HADRinactive="HADR is not active." cmdOutput=$(su - db2inst1 -c "db2pd -db DBNAME -hadr | grep \"HADR is\"")

if [ "$HADRinactive" == "$cmdOutput" ] then echo "db2_hadr_status{dbname="DBNAME",groupname="db2"} 0" else echo "db2_hadr_status{dbname="DBNAME",groupname="db2"} 1" fi

ncabatoff commented 5 years ago

What do these commands output?

file  /etc/scripts/db2_metrics
file /bin/bash
uname -a
microwl43 commented 5 years ago

$ file /etc/scripts/db2_metrics /etc/scripts/db2_metrics: Bourne-Again shell script text executable $ file /bin/bash /bin/bash: ELF 64-bit LSB executable, x86-64, version 1 (SYSV), dynamically linked (uses shared libs), for GNU/Linux 2.6.18, stripped $ uname -a Linux 2.6.32-696.23.1.el6.x86_64 #1 SMP Sat Feb 10 11:10:31 EST 2018 x86_64 x86_64 x86_64 GNU/Linux

ncabatoff commented 5 years ago

How mysterious. strace will almost certainly provide the answer, but it produces a lot of output. Let's start with a very constrained filter, and if need be we'll broaden it.

Please post the output of:

strace -f -e execve -s 500 bash /etc/scripts/db2_metrics

and

strace -f -e execve -s 500 ./script-exporter -script.path /etc/scripts -web.listen-address :9661

where in the latter case you arrange to have script-exporter scraped so that it invokes db2_metrics.

You will likely have to apt/yum install strace first.

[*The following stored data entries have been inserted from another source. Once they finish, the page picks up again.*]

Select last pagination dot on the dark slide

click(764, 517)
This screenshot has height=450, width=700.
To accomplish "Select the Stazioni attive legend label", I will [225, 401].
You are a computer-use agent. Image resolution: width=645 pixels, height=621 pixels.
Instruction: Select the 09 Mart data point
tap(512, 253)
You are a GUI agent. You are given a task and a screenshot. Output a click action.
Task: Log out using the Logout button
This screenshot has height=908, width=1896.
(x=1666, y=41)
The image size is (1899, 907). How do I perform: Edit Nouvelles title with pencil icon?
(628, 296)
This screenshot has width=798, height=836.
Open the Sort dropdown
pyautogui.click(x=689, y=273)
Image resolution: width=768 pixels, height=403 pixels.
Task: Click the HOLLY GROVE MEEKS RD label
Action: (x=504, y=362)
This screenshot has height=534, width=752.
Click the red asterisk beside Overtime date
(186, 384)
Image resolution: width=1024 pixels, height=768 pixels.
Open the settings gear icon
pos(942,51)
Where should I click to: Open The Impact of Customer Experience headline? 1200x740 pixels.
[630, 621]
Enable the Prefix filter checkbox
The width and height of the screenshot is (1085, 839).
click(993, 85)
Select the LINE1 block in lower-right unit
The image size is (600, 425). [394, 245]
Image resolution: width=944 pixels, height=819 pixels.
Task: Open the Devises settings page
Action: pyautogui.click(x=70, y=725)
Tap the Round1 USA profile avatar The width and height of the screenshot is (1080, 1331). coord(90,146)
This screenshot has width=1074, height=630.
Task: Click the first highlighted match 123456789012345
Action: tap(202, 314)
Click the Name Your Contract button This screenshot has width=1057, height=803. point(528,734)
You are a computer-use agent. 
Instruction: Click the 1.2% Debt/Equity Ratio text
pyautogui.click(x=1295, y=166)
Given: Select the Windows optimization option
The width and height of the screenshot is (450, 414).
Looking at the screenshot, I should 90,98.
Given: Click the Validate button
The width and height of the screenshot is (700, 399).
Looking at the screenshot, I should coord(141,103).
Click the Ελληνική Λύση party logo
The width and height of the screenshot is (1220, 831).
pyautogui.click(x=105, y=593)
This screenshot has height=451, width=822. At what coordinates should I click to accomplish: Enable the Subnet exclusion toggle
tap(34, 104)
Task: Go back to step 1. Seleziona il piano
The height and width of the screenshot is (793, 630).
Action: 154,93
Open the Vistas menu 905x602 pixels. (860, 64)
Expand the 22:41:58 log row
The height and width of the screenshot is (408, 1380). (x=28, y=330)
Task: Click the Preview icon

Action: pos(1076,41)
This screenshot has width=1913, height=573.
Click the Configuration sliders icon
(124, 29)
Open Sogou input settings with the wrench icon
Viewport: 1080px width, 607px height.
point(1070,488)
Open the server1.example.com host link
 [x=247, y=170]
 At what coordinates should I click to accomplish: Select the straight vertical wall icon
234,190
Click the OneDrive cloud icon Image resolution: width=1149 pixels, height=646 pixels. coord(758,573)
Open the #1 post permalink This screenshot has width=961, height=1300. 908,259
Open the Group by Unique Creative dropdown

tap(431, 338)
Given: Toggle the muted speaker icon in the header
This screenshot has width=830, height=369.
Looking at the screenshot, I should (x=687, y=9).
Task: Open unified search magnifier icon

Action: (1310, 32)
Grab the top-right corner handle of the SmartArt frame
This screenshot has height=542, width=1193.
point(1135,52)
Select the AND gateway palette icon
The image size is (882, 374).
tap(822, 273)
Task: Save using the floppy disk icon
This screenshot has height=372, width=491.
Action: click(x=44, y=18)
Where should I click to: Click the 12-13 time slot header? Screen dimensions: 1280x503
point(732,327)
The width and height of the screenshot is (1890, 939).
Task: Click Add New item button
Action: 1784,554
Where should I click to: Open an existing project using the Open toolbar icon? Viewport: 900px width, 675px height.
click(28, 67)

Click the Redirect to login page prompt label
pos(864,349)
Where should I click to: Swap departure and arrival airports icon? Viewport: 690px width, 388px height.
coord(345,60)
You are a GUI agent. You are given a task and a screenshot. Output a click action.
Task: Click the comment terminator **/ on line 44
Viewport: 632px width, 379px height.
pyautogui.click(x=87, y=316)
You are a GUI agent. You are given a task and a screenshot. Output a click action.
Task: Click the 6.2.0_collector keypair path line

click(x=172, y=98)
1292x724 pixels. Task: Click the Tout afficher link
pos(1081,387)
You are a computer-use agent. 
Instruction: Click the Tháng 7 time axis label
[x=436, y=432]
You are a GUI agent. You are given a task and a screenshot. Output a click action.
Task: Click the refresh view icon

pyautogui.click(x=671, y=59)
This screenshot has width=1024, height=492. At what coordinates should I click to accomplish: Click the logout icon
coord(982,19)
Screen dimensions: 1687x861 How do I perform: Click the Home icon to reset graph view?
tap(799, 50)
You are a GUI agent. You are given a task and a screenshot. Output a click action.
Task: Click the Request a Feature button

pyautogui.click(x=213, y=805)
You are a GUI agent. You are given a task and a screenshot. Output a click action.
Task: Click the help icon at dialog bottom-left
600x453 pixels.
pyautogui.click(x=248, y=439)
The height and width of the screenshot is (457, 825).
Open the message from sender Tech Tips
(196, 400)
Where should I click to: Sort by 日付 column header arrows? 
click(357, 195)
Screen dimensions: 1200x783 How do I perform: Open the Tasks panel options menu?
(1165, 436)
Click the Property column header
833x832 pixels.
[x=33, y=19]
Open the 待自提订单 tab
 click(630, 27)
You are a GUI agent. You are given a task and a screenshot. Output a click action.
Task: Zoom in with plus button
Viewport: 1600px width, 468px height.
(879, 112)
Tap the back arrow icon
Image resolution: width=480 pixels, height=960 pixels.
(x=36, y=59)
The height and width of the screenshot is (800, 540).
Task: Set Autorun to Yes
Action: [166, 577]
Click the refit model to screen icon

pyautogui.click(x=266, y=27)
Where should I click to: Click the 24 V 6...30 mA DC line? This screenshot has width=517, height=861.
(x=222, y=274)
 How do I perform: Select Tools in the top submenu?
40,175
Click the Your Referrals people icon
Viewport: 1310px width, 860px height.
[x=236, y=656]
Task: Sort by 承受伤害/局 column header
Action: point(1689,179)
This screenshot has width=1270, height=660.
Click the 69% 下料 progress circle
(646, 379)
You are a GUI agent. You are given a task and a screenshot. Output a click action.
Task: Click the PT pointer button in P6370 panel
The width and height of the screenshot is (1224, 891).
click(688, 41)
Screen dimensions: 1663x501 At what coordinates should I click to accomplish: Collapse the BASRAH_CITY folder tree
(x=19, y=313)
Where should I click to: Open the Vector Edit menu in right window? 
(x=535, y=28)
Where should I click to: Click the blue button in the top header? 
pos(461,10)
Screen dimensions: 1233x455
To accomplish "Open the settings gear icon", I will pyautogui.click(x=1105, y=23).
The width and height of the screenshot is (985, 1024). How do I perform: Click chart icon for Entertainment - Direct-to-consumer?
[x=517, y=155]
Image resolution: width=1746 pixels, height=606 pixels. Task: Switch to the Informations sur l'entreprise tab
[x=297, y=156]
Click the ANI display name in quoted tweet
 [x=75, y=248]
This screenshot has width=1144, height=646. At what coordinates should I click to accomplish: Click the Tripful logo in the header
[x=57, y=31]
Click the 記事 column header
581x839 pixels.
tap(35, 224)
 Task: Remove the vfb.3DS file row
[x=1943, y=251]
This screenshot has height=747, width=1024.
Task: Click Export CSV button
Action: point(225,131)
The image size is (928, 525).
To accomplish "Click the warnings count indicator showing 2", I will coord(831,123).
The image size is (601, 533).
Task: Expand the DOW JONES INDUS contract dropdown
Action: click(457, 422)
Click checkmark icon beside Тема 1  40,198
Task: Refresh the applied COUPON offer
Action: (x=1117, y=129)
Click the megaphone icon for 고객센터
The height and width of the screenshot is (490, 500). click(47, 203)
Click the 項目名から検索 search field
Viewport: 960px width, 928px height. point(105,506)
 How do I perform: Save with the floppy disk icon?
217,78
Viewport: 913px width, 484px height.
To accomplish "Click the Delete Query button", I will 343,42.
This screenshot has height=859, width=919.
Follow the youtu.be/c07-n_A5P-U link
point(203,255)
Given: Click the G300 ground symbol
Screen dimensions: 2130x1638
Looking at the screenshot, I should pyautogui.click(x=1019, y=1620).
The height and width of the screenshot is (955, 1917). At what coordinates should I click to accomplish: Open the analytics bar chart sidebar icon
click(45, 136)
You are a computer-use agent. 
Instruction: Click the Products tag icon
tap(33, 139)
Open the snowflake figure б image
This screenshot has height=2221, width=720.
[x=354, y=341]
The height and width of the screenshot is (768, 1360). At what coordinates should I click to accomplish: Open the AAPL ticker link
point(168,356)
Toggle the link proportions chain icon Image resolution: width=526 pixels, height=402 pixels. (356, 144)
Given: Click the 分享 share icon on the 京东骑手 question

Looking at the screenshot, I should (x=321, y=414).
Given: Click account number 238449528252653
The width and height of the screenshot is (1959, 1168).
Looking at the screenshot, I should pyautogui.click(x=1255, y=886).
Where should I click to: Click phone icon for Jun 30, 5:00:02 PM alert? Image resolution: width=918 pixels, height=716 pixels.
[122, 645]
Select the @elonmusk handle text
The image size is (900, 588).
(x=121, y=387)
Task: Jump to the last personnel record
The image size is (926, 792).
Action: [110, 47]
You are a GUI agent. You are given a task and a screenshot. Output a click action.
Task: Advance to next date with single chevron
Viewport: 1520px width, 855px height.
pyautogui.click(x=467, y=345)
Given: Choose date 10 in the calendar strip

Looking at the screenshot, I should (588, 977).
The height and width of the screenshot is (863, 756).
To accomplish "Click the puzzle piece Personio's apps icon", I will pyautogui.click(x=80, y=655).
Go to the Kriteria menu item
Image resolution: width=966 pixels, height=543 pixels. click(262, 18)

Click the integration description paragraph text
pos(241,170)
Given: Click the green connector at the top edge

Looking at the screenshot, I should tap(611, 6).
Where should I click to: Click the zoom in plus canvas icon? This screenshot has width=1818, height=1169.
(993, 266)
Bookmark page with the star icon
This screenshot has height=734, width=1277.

microwl43 commented 5 years ago

Thanks, I have attached 2 txt files with the outputs strace -f -e execve -s 500 bash /etc/scripts/db2_metrics > strace_1.txt strace -f -e execve -s 500 ./script-exporter -script.path /etc/scripts -web.listen-address :9661 > strace_2.txt

strace_2.txt strace_1.txt

ncabatoff commented 5 years ago

That strace output suggests that the script is executing just fine. I notice in your earlier ls output that the timestamp of the file is later than the timestamps in the error output. Is it possible you fixed something subsequent to those errors? If you plot rate(script_errors_total[1m]), is it nonzero for script_name="db2_metrics"?

microwl43 commented 5 years ago

Hi, thank you for your help. This is now resolved.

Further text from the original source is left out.